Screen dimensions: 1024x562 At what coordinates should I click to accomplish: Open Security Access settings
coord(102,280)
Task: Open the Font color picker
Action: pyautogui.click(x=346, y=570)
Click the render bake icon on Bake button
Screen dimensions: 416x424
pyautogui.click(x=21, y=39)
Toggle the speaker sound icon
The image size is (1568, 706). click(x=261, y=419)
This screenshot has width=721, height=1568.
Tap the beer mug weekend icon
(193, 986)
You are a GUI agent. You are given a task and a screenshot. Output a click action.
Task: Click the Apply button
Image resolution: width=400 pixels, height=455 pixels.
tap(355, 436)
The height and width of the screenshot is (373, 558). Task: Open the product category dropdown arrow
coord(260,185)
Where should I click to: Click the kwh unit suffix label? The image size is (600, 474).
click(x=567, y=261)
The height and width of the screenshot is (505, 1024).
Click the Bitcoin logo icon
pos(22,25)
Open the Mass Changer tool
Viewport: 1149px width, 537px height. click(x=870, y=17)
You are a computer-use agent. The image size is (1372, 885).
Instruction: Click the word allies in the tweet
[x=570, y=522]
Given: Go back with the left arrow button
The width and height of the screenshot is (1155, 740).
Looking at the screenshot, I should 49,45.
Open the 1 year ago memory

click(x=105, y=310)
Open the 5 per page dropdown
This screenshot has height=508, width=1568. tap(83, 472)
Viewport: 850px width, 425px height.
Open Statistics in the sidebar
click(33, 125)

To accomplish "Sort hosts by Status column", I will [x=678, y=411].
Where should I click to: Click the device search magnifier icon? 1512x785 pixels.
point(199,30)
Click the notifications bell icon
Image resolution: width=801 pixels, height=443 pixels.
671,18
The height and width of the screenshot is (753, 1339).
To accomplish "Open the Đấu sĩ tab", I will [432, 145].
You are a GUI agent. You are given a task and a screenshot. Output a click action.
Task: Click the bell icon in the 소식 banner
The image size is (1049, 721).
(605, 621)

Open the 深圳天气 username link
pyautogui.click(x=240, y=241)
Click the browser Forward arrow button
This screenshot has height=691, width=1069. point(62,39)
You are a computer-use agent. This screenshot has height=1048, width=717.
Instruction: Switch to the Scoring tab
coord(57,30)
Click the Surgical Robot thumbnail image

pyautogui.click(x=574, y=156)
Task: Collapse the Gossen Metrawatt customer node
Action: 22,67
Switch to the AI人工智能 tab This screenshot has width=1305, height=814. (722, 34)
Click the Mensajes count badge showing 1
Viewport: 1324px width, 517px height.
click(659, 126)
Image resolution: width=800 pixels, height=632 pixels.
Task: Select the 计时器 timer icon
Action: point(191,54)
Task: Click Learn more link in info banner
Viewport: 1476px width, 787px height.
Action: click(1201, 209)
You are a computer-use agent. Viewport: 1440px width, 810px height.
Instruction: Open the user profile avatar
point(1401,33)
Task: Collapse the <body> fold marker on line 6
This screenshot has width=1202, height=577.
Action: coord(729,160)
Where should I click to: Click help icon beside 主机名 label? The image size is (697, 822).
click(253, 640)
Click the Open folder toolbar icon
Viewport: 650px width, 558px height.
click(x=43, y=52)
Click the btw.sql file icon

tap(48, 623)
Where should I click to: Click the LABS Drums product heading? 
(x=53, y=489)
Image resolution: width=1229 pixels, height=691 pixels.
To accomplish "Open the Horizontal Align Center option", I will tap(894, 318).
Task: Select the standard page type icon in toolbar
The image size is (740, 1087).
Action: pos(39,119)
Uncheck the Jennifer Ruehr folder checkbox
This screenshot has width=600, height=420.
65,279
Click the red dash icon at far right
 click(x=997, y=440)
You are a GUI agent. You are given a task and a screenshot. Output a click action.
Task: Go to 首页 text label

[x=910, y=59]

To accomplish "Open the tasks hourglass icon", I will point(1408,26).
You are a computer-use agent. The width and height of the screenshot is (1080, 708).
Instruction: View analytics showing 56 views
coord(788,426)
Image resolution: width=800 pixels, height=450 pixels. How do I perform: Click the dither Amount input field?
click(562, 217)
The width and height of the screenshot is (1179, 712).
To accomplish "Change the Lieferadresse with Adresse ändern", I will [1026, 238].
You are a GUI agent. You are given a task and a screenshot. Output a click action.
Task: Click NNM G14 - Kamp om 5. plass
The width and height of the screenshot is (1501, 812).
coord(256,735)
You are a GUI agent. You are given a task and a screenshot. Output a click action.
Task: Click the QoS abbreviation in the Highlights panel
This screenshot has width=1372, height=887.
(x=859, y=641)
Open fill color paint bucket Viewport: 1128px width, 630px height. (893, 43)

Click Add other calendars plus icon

● ● ● ●

▶ **WHAT YOU NEED TO DO**
Scan the records above for the string "with", and copy every line where it turns up.

▶ **WRITTEN RESPONSE**
Given: Go back with the left arrow button
To accomplish "Change the Lieferadresse with Adresse ändern", I will [1026, 238].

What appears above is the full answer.